Do grandparents have rights when it comes to custody?

Grandparents play an important role in their grandchildren’s lives and the larger family dynamic. In the best case scenario, grandparents have consistent access to their grandchildren, with the parents’ blessing, and are able to develop close, positive relationships with them. However, best case scenario doesn’t happen all the time, and there are times when grandparents may find themselves facing an uphill battle trying to get access to their grandchildren. If you are currently dealing with this type of scenario, you may be able to file for custody in the family courts, but you need to be aware of what that entails.
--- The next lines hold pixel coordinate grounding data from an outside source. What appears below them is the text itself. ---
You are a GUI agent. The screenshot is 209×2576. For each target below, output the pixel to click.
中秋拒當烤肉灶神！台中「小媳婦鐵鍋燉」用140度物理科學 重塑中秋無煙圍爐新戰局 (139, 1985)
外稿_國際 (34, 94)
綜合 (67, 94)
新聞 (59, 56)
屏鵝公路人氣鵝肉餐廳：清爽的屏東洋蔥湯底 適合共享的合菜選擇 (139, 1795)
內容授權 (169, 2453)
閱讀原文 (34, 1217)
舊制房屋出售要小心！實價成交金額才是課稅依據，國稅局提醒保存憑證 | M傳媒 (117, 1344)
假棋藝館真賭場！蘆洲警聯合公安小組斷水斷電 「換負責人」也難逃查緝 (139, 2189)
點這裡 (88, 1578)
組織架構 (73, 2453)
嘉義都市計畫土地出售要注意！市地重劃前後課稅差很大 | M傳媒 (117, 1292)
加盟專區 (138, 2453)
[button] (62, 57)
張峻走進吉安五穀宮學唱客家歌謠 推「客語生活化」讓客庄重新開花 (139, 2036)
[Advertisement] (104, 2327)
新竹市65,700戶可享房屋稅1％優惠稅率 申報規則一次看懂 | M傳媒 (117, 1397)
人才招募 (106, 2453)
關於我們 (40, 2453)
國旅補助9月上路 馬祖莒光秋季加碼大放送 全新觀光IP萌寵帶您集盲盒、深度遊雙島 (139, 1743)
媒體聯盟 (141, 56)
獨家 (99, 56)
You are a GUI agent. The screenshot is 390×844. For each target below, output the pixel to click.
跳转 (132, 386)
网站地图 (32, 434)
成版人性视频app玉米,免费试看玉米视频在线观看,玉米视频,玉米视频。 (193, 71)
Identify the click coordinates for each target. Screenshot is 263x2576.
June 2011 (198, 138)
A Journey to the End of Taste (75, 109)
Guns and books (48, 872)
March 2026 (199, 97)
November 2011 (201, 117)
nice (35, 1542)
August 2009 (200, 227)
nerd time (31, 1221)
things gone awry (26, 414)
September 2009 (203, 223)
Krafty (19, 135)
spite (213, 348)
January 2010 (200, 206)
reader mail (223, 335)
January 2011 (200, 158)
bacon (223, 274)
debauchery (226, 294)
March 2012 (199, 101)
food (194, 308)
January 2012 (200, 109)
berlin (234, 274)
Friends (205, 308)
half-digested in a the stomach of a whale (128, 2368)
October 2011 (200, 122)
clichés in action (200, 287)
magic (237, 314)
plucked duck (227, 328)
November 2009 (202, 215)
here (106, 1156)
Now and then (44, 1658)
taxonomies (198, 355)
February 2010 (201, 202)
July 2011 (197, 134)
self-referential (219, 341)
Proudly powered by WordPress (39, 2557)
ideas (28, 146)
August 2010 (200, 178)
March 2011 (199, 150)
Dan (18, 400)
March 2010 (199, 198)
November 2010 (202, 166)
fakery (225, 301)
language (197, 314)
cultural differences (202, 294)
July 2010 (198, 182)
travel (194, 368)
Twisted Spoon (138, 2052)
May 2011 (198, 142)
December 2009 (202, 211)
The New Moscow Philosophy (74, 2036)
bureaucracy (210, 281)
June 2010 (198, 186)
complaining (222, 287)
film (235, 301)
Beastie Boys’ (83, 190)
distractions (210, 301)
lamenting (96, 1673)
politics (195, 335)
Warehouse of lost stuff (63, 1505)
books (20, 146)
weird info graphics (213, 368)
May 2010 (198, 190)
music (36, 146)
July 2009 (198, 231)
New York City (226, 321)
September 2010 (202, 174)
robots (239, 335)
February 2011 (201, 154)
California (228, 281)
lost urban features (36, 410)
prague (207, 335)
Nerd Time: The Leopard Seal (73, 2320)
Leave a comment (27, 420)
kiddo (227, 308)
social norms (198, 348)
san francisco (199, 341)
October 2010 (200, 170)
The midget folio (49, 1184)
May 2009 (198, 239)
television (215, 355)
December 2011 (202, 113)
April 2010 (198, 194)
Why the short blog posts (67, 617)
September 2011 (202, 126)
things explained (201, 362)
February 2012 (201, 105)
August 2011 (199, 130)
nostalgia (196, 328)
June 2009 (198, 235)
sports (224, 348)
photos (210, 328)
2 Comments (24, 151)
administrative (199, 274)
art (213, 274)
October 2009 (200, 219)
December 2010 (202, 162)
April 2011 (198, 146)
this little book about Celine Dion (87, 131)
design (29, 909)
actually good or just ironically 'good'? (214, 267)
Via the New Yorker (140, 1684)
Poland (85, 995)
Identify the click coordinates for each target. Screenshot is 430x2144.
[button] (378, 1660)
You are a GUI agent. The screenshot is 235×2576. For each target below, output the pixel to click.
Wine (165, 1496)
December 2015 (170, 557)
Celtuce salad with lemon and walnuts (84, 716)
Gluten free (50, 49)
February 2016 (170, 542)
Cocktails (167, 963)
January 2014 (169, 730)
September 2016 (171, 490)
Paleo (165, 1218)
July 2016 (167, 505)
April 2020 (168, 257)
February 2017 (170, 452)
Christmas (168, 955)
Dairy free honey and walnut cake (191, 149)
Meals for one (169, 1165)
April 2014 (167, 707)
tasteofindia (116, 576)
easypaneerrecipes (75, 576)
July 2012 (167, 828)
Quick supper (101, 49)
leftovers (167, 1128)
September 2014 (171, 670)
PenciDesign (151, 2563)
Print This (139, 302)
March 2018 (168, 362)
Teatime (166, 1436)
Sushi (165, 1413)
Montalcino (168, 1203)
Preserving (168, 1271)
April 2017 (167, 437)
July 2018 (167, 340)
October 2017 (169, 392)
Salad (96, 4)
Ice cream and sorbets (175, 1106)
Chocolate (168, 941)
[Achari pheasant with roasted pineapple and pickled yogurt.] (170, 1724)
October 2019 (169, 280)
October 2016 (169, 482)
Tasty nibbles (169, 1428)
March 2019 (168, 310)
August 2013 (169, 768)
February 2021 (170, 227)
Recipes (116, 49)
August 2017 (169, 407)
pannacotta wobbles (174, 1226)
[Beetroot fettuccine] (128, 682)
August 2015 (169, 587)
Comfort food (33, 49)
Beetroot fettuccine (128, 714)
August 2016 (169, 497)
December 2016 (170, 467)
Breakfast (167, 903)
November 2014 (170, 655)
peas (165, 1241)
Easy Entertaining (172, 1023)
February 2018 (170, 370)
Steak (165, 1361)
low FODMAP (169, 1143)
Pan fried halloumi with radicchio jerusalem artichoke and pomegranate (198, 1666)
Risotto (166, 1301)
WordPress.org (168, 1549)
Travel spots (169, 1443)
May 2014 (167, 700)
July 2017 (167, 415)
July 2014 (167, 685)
Situations when a grandparent may be able to file for custody

Like many other states, the Pennsylvania courts have set up specific guidelines for when a grandparent has grounds to petition the courts for physical custody, sometimes referred to as visitation, or legal custody. One of the following situations must be present:

  • At least one parent has died
  • The parents have been separated for at least six months or are divorced
  • The child has previously lived with the grandparent for at least one year

However, the presence of one of these three criteria does not automatically mean that you will be awarded full or even partial custody. The courts are always most concerned with what is in the best interests of the child and preserving the parent-child relationship. As the person filing, you will have the burden of showing the courts why the child is being harmed by a lack of contact with you and why the parent’s decision to refuse access is a poor one.

First steps

The first step in any kind of situation where you are considering filing for custody or court-ordered access to your grandchildren is to talk with the parents. Misunderstandings and miscommunications are common, and you may find that the parent is not opposed to you being in the child’s life at all. However, if you believe that your grandchildren’s parent is unfit or you are being refused access, you will likely need to talk to a family law attorney to find out more about your legal options and what to expect.